Forecasts that take longer to process than the actual weather takes to evolve are of no use to anyone, so the scientists who develop these systems must continually balance accuracy—the more information, the more accurate the forecast—against the limitations of processing speed. Forecasts like the one for Katrina take several hours to run on the world's fastest supercomputers.

Gall expects advances on all these fronts to continue, moving accurate forecasts out to three and potentially even four days. "Maybe four days is what we really need," he says. "If we had had four days before Katrina, they might have cut the number of people left in town by a factor of two. They could have brought in pumps and positioned them. Maybe they could have raised the levees. There are all sorts of ways lead times can help."

Besides giving people more warning, more accurate forecasts can save money. Evacuating more coastline than is necessary wastes a lot of money. The figure most often quoted for average evacuation cost is US $1 million per mile, which disregards differences in population density and probably is a gross underestimate, according to Roger Pielke Jr., a professor of environmental studies at the University of Colorado, Boulder. The actual cost, he says, could be far more.
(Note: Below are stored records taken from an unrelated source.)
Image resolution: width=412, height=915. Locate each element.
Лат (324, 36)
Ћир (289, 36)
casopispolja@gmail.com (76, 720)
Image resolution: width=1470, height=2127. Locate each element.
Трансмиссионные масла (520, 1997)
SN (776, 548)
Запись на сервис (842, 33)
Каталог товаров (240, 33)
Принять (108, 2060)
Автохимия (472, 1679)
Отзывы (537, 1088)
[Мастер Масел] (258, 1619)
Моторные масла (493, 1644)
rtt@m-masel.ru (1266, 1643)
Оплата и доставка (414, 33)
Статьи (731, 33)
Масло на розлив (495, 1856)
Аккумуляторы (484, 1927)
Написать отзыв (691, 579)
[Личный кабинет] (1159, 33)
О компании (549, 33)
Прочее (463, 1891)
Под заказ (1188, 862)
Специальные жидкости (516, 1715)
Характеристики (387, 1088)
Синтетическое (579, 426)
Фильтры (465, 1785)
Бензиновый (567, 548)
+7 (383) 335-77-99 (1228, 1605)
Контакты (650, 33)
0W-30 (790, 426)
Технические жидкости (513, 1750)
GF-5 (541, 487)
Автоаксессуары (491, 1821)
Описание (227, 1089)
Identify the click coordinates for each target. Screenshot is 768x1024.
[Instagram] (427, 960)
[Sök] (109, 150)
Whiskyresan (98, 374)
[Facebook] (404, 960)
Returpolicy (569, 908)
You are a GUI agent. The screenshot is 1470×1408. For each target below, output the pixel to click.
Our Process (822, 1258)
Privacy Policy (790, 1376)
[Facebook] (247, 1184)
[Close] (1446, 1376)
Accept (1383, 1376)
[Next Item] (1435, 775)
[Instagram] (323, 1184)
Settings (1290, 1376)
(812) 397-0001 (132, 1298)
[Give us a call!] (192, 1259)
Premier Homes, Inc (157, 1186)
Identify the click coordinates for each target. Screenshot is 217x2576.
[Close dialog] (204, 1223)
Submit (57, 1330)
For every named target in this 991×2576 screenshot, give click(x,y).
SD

Even using the $1 million figure, evacuating, say, 515 km instead of 645 km, which would take only a 20 percent increase in forecasting accuracy, would save $80 million per storm, Pielke calculates.

But evacuation decisions depend on much more than just forecasts, Pielke notes. Because of factors like development, the amounts of coastline evacuated have actually increased in recent years, even as the accuracy of predictions has improved.